Am Donnerstag, den 15. Juli wurde nach 168 Verhandlungstagen und nach einer Prozess-Dauer von 2 1/2 Jahren, das Urteil gegen Devrim und Ahmet gefällt. Der Senat setzte das Urteil für Devrim auf 4 Jahre und 10 Monate (seine Bewährungsstrafe inbegriffen) fest und für Ahmet auf 5 Jahre und 4 Monate. Beide sind weiterhin in Haft und droht die Abschiebung. (Achtet auf Ankündigungen)
In seiner Begründung stützte der Senat sich auf die Aussagen von Hüseyin Hiram, dem psychisch kranken Doppelagenten, und auf die Aussagen von Serdar Bayraktutan, dem Leiter der Abteilung DHKP-C der Istanbuler Polizei, gegen den in der Türkei wegen mehrerer Foltervorwürfe Ermittlungen laufen.
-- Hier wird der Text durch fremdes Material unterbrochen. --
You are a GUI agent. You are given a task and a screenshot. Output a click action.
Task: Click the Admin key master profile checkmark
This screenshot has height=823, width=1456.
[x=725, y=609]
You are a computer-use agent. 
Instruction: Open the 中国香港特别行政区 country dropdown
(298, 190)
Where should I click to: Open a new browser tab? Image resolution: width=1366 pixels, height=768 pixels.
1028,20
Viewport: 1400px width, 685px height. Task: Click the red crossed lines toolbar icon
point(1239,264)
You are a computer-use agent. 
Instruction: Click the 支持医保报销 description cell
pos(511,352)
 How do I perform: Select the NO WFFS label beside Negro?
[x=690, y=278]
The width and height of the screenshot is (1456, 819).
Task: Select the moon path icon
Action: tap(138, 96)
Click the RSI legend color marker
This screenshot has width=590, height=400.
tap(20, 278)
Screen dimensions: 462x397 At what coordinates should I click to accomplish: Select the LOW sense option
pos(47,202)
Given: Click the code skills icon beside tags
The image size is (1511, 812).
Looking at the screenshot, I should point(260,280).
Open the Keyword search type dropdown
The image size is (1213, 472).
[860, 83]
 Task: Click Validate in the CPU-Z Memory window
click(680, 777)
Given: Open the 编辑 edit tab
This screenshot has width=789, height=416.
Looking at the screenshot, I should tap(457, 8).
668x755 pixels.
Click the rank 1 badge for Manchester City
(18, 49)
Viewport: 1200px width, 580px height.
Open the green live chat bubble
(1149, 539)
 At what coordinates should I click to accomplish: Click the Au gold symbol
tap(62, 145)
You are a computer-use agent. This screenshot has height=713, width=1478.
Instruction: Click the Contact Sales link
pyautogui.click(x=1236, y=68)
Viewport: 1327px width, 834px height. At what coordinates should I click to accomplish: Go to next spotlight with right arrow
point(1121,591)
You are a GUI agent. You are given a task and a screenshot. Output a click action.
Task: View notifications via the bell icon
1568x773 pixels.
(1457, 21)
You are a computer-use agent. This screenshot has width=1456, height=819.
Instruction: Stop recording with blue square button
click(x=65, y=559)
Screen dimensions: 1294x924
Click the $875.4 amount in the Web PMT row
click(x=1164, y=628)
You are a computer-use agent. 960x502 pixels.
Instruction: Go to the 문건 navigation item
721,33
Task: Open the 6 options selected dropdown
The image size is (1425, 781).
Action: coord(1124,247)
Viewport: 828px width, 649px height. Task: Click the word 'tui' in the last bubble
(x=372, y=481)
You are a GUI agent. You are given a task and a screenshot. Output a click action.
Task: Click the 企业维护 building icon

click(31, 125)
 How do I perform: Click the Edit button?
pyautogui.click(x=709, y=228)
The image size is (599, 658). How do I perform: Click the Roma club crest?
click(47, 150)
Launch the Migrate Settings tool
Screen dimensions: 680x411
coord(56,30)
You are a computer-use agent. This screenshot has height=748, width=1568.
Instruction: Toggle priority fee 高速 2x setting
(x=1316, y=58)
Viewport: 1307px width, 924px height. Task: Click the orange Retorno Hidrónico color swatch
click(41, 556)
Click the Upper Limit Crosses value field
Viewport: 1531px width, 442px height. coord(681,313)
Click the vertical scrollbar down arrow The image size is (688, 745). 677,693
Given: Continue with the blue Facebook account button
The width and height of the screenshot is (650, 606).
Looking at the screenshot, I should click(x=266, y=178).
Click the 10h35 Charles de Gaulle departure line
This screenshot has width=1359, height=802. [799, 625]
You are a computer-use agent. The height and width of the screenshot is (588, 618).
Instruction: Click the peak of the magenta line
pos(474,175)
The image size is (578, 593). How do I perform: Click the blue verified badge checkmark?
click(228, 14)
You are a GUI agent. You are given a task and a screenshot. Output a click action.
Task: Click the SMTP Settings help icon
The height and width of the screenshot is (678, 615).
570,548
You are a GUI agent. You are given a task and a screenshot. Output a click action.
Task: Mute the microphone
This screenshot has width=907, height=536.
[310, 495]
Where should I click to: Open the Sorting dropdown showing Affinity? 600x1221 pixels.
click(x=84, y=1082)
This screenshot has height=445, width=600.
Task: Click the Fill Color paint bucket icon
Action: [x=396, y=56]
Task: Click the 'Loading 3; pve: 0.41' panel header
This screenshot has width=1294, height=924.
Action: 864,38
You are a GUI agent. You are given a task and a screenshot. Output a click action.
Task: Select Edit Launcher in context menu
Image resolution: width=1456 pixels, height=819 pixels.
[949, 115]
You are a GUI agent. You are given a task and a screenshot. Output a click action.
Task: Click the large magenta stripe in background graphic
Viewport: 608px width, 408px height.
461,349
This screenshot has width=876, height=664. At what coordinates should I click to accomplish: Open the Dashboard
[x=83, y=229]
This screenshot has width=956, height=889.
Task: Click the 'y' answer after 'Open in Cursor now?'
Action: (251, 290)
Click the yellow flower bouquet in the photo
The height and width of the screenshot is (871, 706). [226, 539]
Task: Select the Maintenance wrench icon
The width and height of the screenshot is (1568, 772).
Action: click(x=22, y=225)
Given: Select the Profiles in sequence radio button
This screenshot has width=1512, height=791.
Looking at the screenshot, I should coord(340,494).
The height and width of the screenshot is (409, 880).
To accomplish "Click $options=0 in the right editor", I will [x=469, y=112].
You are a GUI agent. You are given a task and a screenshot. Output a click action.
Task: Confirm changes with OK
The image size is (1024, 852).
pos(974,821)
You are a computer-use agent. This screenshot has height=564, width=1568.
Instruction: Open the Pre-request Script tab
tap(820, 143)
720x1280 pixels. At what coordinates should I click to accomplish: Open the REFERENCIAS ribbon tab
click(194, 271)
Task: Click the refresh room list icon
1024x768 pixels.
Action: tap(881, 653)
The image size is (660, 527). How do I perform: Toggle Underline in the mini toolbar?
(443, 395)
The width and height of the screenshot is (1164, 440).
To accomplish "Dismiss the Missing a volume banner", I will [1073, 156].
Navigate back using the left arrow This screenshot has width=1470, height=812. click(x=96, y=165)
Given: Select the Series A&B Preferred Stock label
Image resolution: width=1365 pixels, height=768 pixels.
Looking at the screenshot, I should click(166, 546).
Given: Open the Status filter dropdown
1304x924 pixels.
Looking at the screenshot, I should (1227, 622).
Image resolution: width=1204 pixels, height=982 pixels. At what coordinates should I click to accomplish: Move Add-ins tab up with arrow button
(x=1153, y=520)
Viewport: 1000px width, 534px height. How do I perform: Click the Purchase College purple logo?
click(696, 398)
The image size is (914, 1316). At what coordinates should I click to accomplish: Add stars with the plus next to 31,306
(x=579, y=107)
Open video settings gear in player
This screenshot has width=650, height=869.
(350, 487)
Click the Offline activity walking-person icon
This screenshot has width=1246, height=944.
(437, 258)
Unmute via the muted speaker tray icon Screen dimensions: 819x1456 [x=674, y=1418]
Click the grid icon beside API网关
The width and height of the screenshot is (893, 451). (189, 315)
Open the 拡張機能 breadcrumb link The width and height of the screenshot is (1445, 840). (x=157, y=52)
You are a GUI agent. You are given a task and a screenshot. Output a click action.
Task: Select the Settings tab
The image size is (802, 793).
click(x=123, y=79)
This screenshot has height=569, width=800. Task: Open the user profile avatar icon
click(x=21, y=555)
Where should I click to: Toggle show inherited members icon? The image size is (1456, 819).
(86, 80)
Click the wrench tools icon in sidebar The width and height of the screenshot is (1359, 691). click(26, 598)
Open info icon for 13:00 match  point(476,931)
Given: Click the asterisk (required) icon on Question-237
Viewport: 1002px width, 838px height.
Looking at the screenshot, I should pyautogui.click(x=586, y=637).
Weiter begründete er die Notwendigkeit der Strafe mit den Lebensläufen der beiden Angeklagten, die trotz diverser Anklagen nicht damit aufhörten politisch aktiv zu sein.
Gleichzeitig bezeichnete der Senat in seiner Begründung sowohl die Anatolische Föderation, als auch verschiedene anatolische Vereine mehrmals als "Tarnvereine und Tarnorganisationen der DHKP-C" und bezeichnete die legal hier erscheinenden Zeitungen als "Parteizeitungen", was auf nichts anderes abzielt als auf die Kriminalisierung jeglicher Betätigung von politisch aktiven MigrantInnen.
Der Senat endete mit den Worten: "Ich hoffe, dass Sie sich besinnen."
Das Urteil war - wie nicht anders zu erwarten - nur ein Spiegelbild des ganzen Prozesses, in dem die Verurteilung von Anfang an feststand und damit ein weitere Manifestation der Klassenjustiz ist.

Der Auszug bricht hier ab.